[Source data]
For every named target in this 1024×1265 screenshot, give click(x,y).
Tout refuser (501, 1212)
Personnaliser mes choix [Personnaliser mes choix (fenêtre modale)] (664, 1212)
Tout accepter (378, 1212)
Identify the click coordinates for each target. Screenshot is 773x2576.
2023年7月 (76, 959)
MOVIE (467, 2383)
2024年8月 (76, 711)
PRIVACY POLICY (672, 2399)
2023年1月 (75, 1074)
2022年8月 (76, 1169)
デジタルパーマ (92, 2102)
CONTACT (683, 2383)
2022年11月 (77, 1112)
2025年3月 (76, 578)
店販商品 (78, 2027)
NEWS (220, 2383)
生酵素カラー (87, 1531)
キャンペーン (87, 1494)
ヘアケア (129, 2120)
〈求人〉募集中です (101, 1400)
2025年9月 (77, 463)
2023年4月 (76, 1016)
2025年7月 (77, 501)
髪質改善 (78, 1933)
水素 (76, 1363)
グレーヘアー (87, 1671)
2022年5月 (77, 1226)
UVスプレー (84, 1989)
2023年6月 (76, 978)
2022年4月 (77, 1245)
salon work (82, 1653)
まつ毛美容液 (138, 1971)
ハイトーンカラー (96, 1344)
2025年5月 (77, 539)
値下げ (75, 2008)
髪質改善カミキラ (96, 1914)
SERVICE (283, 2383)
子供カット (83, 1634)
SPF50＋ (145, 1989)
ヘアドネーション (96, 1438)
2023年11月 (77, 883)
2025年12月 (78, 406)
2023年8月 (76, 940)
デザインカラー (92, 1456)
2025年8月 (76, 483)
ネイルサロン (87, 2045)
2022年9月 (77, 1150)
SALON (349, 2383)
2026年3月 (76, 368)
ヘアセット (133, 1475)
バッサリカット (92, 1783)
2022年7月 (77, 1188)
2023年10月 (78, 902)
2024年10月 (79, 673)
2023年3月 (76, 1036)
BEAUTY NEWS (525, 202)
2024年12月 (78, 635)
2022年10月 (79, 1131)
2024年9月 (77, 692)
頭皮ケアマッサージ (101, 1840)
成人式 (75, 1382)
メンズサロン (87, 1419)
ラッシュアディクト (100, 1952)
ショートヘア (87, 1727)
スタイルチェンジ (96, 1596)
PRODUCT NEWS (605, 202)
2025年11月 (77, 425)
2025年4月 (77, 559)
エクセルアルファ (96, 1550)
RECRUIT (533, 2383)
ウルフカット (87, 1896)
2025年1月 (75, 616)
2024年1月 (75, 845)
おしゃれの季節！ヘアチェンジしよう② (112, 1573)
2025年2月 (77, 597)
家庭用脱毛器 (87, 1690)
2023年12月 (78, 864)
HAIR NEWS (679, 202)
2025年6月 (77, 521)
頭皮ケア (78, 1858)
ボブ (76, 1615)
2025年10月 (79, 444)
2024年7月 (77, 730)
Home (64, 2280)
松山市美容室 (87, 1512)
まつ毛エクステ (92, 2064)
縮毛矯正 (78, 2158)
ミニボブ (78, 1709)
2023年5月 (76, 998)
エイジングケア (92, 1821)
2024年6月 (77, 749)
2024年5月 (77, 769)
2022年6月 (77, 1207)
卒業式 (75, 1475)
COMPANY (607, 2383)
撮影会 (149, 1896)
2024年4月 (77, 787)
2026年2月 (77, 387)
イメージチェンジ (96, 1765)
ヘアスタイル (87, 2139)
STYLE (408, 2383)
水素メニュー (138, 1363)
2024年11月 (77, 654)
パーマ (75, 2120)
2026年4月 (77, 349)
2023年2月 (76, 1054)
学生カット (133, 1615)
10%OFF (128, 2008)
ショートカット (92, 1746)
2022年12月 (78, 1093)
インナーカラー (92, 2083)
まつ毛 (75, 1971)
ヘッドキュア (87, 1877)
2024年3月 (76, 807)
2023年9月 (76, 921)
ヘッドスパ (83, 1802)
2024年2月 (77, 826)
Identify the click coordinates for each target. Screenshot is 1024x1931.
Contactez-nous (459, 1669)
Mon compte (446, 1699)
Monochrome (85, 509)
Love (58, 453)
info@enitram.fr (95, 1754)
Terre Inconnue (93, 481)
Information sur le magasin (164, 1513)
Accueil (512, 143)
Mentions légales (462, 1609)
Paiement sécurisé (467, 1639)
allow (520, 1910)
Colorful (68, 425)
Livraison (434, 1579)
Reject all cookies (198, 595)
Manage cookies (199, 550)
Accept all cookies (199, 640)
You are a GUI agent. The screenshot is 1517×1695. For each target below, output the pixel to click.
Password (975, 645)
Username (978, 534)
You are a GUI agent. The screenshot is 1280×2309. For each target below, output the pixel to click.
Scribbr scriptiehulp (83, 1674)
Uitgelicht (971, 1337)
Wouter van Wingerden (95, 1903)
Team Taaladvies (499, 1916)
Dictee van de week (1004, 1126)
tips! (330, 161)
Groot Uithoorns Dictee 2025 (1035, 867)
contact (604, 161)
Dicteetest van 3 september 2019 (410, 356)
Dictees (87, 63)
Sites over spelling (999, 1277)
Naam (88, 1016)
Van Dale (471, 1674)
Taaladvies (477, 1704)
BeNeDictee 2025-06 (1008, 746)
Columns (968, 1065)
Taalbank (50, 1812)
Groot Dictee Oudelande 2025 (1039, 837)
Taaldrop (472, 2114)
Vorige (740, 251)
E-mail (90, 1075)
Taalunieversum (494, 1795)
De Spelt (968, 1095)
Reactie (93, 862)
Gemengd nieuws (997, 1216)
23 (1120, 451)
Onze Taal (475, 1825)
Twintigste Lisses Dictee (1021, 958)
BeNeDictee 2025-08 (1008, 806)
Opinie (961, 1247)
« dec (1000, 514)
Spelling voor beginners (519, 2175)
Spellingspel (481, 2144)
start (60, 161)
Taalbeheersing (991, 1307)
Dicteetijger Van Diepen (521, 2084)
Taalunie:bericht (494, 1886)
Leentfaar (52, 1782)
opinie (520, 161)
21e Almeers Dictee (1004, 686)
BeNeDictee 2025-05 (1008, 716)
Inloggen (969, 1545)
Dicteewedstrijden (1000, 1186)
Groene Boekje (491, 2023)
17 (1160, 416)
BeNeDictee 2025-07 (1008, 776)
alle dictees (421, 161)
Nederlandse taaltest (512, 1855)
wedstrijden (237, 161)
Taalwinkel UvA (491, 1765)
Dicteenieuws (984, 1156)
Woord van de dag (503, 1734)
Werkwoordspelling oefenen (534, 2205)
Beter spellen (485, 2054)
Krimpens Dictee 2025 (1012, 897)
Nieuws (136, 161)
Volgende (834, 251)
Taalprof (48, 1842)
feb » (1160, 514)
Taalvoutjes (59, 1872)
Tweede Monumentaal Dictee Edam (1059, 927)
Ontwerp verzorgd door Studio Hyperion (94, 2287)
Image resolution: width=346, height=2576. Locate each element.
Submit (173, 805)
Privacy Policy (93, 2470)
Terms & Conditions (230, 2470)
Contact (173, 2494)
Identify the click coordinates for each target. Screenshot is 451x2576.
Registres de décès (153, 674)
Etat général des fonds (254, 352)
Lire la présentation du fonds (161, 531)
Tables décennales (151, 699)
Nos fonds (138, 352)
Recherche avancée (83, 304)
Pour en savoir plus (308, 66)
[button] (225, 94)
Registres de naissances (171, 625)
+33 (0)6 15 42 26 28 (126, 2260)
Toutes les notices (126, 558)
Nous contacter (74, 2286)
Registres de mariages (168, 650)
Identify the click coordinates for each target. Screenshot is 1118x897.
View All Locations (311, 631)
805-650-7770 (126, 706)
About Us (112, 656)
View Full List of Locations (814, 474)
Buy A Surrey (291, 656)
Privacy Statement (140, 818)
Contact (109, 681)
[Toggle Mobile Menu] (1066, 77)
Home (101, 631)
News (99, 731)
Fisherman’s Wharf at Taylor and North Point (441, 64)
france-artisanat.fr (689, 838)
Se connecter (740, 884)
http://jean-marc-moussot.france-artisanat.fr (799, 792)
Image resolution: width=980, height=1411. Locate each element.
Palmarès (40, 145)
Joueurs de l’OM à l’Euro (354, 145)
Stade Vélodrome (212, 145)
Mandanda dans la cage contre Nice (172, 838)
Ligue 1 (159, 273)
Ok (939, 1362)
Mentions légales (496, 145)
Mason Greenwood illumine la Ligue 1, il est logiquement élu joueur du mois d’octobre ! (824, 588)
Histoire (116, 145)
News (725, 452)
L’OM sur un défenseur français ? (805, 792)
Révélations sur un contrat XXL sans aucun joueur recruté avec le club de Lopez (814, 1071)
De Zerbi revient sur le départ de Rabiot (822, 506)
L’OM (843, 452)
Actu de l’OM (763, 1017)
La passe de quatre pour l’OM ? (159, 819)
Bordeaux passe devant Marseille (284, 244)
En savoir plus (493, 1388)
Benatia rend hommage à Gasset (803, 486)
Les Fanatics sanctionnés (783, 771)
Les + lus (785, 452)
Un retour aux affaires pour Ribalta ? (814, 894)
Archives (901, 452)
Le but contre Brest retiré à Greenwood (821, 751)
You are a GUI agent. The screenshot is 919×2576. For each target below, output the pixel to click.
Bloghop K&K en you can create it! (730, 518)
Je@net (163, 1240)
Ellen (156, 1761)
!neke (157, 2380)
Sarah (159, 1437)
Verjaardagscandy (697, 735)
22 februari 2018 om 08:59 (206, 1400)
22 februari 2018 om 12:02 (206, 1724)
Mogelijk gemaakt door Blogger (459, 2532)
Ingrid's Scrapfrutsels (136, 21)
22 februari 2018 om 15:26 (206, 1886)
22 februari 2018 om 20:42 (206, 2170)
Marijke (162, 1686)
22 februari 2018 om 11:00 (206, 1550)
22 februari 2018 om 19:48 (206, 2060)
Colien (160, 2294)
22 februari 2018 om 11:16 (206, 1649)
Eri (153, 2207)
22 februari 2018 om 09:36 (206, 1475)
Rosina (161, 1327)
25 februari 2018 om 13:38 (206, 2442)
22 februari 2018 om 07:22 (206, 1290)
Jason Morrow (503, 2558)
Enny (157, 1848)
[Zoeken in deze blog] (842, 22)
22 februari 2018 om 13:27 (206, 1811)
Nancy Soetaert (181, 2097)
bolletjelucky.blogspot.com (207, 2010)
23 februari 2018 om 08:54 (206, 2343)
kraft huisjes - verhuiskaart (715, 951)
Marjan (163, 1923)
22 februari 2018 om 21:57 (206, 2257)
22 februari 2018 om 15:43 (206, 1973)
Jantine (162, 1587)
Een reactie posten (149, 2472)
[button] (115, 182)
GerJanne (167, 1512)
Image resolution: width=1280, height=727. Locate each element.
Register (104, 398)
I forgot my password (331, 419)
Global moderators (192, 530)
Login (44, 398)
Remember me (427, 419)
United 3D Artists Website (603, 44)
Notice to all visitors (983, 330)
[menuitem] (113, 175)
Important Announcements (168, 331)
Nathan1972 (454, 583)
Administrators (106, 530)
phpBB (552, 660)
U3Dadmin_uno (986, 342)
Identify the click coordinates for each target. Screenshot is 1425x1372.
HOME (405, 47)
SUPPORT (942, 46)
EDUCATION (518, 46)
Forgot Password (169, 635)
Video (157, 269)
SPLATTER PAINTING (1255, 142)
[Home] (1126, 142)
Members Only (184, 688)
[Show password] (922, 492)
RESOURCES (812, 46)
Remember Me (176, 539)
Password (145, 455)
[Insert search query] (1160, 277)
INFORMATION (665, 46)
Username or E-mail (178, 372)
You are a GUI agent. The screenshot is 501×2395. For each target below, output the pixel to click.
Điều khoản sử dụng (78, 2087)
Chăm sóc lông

→ What is required: Find each line in the records above that contains the word "fonds" and copy those lines.

→ Answer to this problem:
Etat général des fonds (254, 352)
Lire la présentation du fonds (161, 531)
Nos fonds (138, 352)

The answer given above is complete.